Up and ready to go out, Mama is OK, and we have planned to go to Schloss Amras and possibly Hall afterwards. More in my next.  Dad

Wednesday, May 12: We arose in good time this morning and took our breakfast at 8 o’clock. We then went to the Innsteg station to go to Schloss Ambras, but, upon learning that the train would not leave until 12 o’clock, we decided to go to Hall instead. We had a beautiful ride through Muhlan, where we stopped at a Gasthaus to await a through train. I ordered 1/4 Litre of Tyrol wine for which I had to pay 22 heller (4-1/2¢) and which contained three small glasses. It is something like our Missouri red wine.


Innsbruck, Innsteg [bridge]

Heard a genuine live Koo-koo in Muhlan. We had a fine view of Ambrast and its cable and, passing the Kalvarienberg, which once upon a time had a castle, we saw two pretty little villages, Ruin (!) and a Thaur with their neat churches. On the road we passed a Prayer station every little while. Heiligkrenz and Absam, two more villages in the valley, were passed and, after a ride of about half an hour, we reached Hall, a quaint old Tyrolean town of 6200 inhabitants.

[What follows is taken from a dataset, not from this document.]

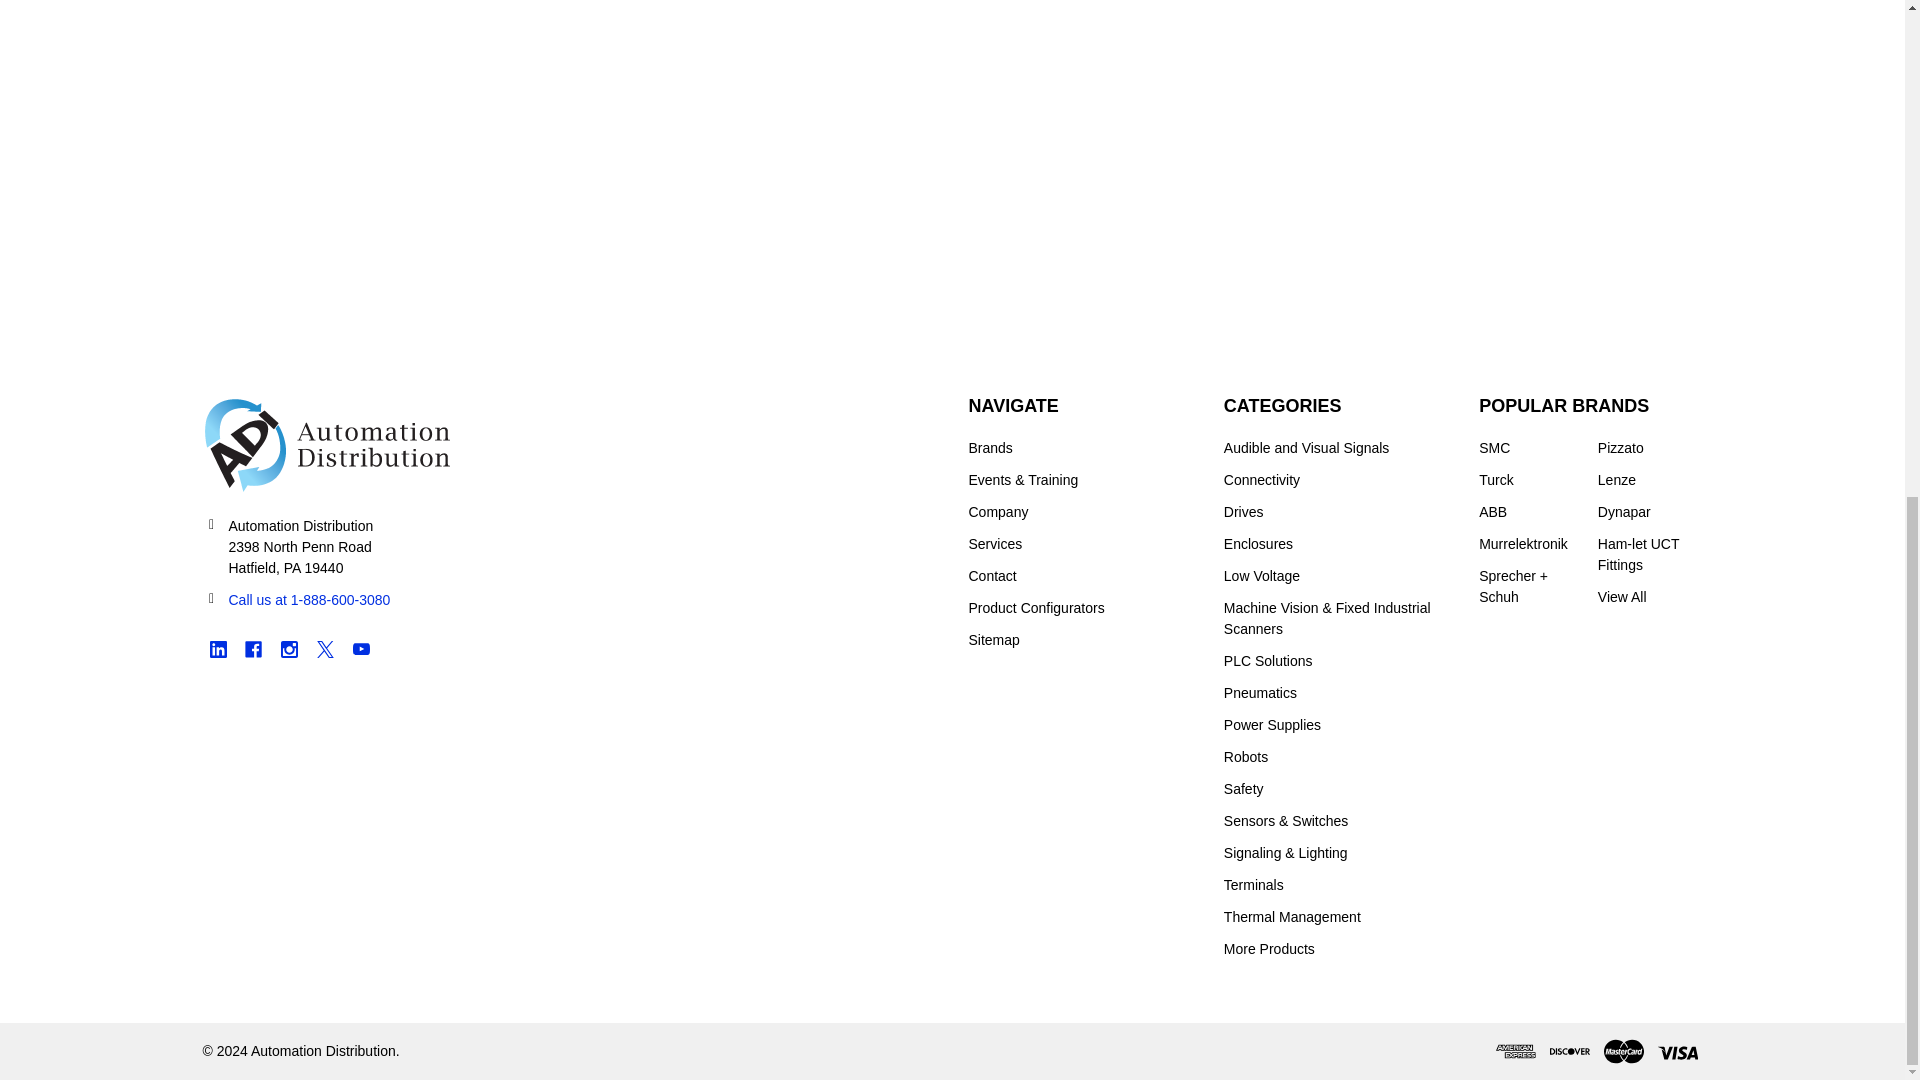  Describe the element at coordinates (290, 649) in the screenshot. I see `Instagram` at that location.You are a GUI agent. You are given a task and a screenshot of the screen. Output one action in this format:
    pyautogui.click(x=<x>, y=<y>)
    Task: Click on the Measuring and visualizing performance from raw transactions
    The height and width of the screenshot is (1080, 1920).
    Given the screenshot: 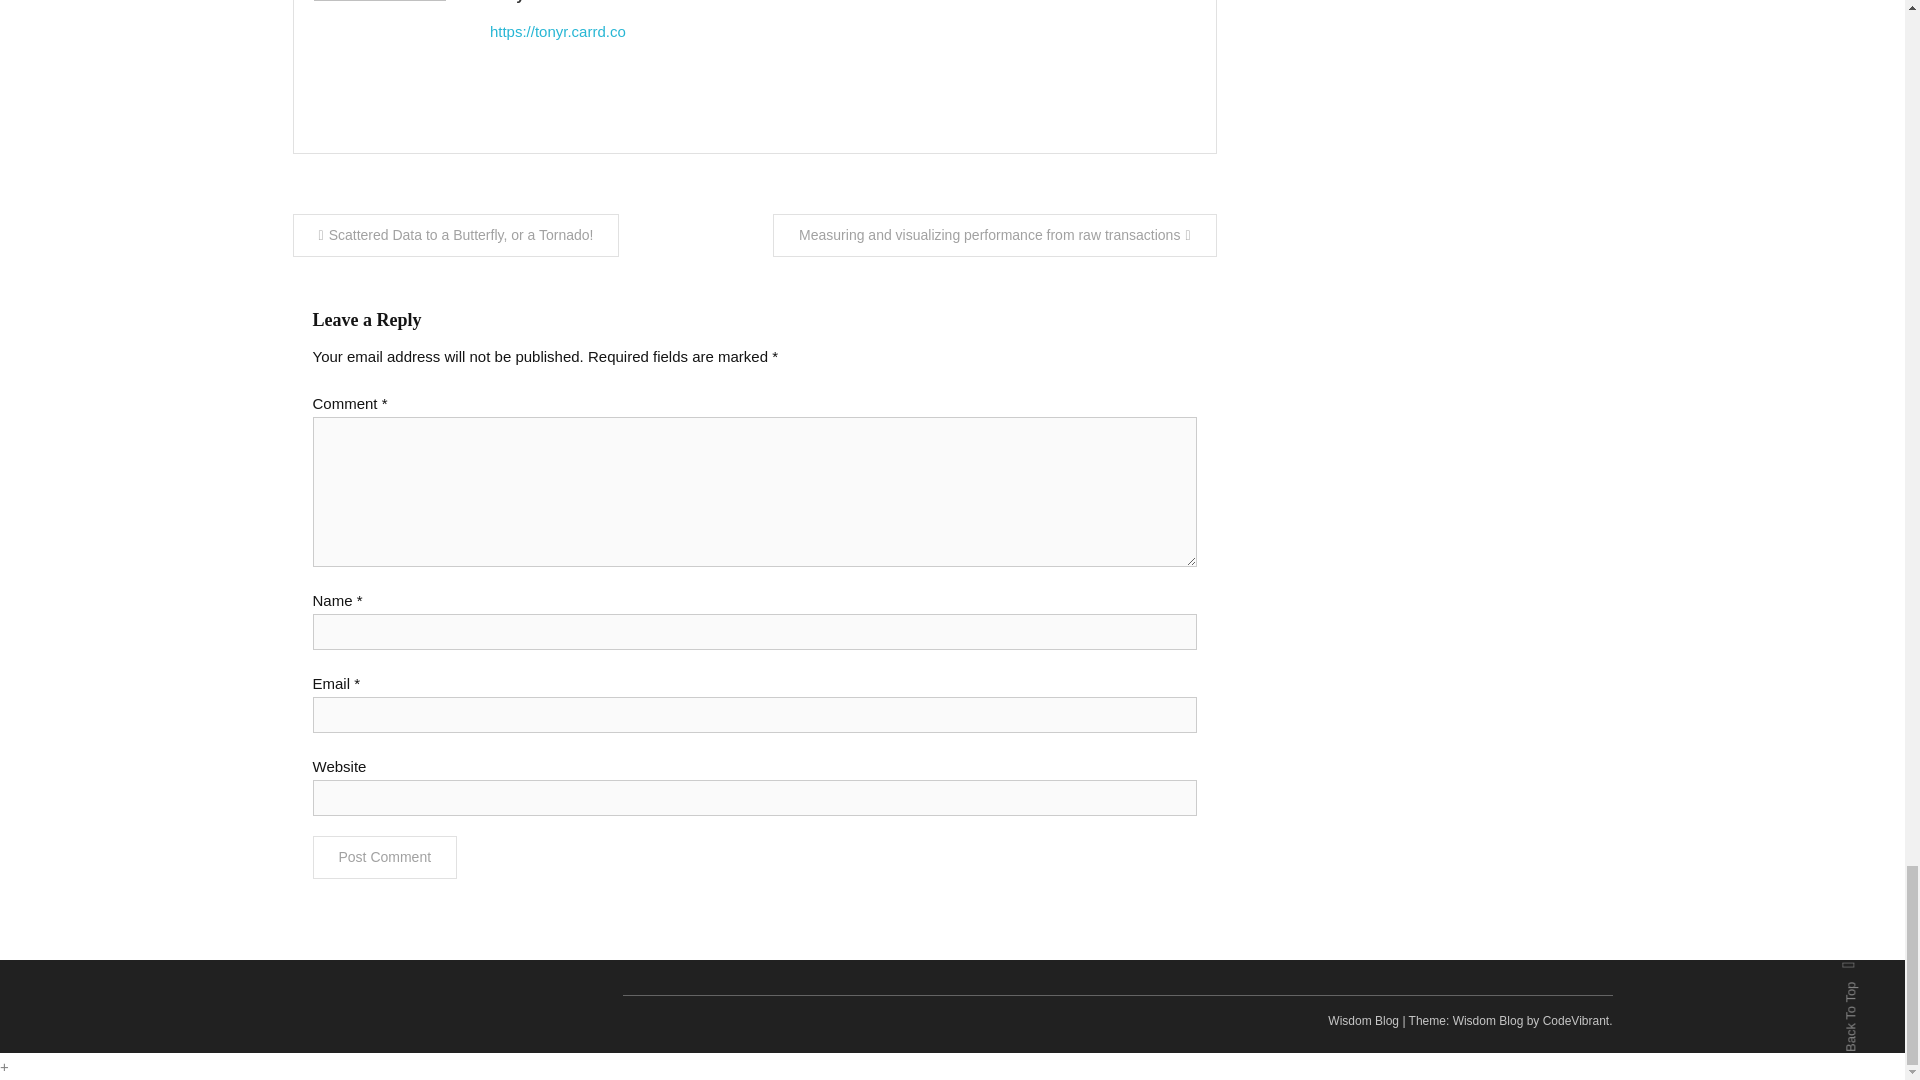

We ascended to the top of the city by stairs leading us through narrow streets and low passage ways underneath houses to the old Rathaus, which in 1406, was given to the city by Duke Leopold. The battlements on the wall have the coat of arms of the city in mosaic.

We next stepped into the Pfarr Kirche, built in 1352, with a grand old portal under which some very old tombstones showing figure of a Knight in stone, all worn out from walking on it. On the walls of the church some very old carving and iron work, and we walked back to the Haltestelle and took the little steam car back to our starting point, the Innsteg.

In the afternoon, Emily and I started out for Ambras, we took the steam train, which gradually winds its way up the mountain and affords us a fine view of the upper and lower Inn valley. The Schloss erected in the 13th century owes its fame to Arch Duke Ferdinand, husband of Philippina Welser, daughter of a wealthy Patrician of Augsburg. He had it reconstructed in 1563 for his wife.

In two large room there is a fine collection of arms and armour and another fine room is the Spanish Salon 140’ long which has beautiful doors and ceiling of interlaid wood. Besides this we were shown the bath chamber and dressing room of Philippina which reminded me of the Baptistry in a Baptist Church, in the other rooms there are collections of old furniture “Kachel oefen,” objects in metal, ivory, etc.

From the balcony, we had a fine view of Innsbruck and the mountains surrounding it. We found that we would have to wait two hours for the next train, so we walked it to Wilten and took the electric from there to the Maria Theresienstrasse, and from there we walked home, a pretty well tired out pair.